Lawmakers in the U.S. are discussing a bill that seeks to prevent large technology institutions in the country from issuing cryptocurrencies.
According to a report from Reuters on 15 July and a copy of the draft bill circulating online, policymakers in the U.S. House of Representatives are looking to step up their scrutiny over big tech firms that are interested in cryptocurrencies. Under the section of “Prohibition related to cryptocurrencies,” the draft bill, called “Keep Big Tech Out Of Finance Act,” states: “A large platform utility may not establish, maintain, or operate a digital asset that is intended to be widely used as medium of exchange, unit of account, store of value, or any other similar function, as defined by the Board of Governors of the Federal Reserve System.”

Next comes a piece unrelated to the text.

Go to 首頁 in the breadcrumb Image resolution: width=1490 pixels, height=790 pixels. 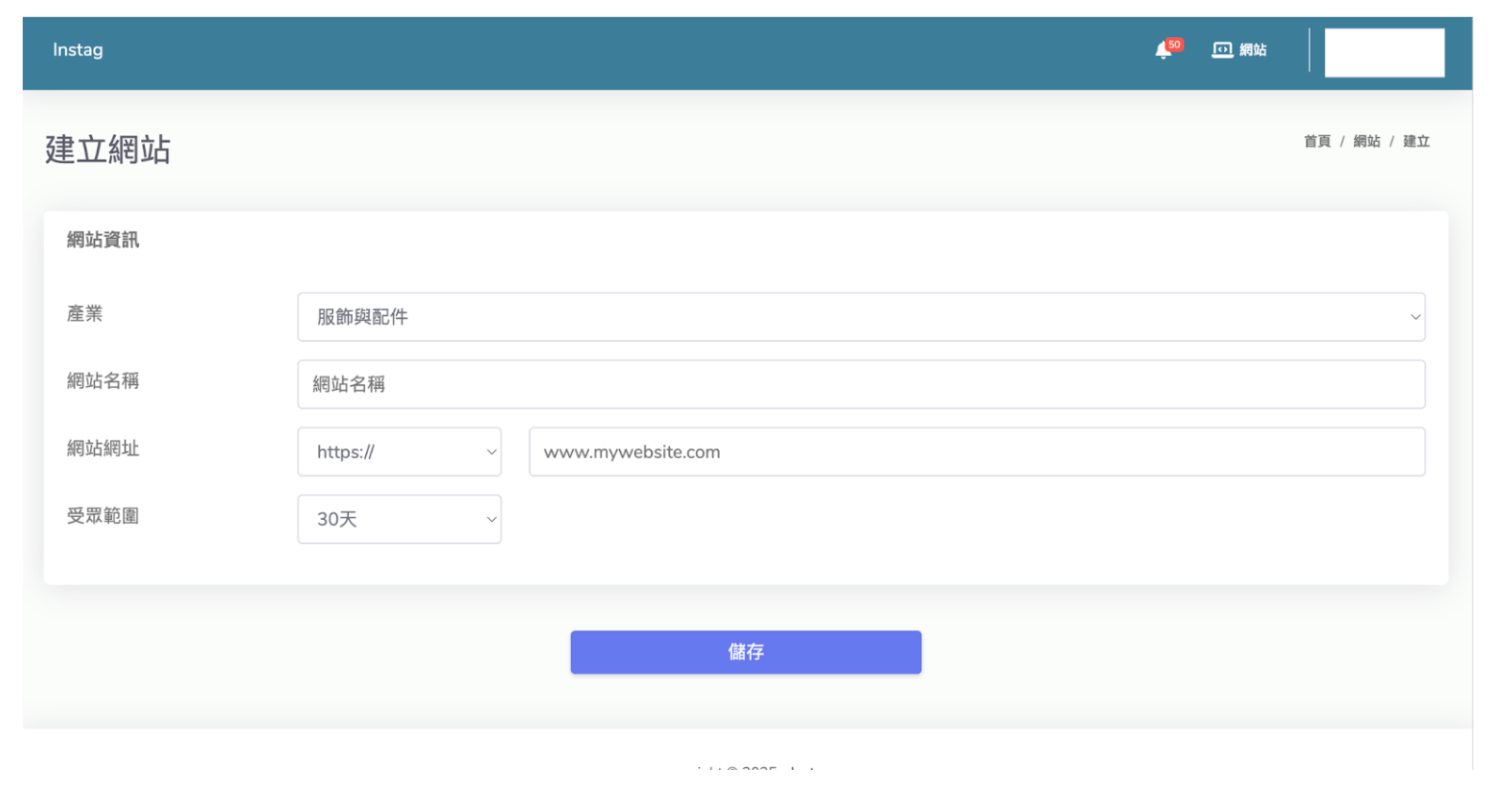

The bill specifically defines a digital asset as “an asset that is issued and transferred using distributed ledger or blockchain technology, including, so-called ‘virtual currencies,’ ‘coins,’ and ‘tokens.’” It further clarifies any large tech firm with over $25 billion in global annual revenue could fall into this category and any violation of the proposed regulation should be subject to a fine of “not more than $1 million per each day of such violation.”
While the bill is still in a discussion draft form and not yet formally submitted, the news comes just weeks after Facebook announced a plan to issue the Libra cryptocurrency on a blockchain. The firm booked $55 billion in revenue for 2018. Worldwide regulators have since then voiced concerns on how Facebook’s plan can remain compliant with financial regulations across the globe.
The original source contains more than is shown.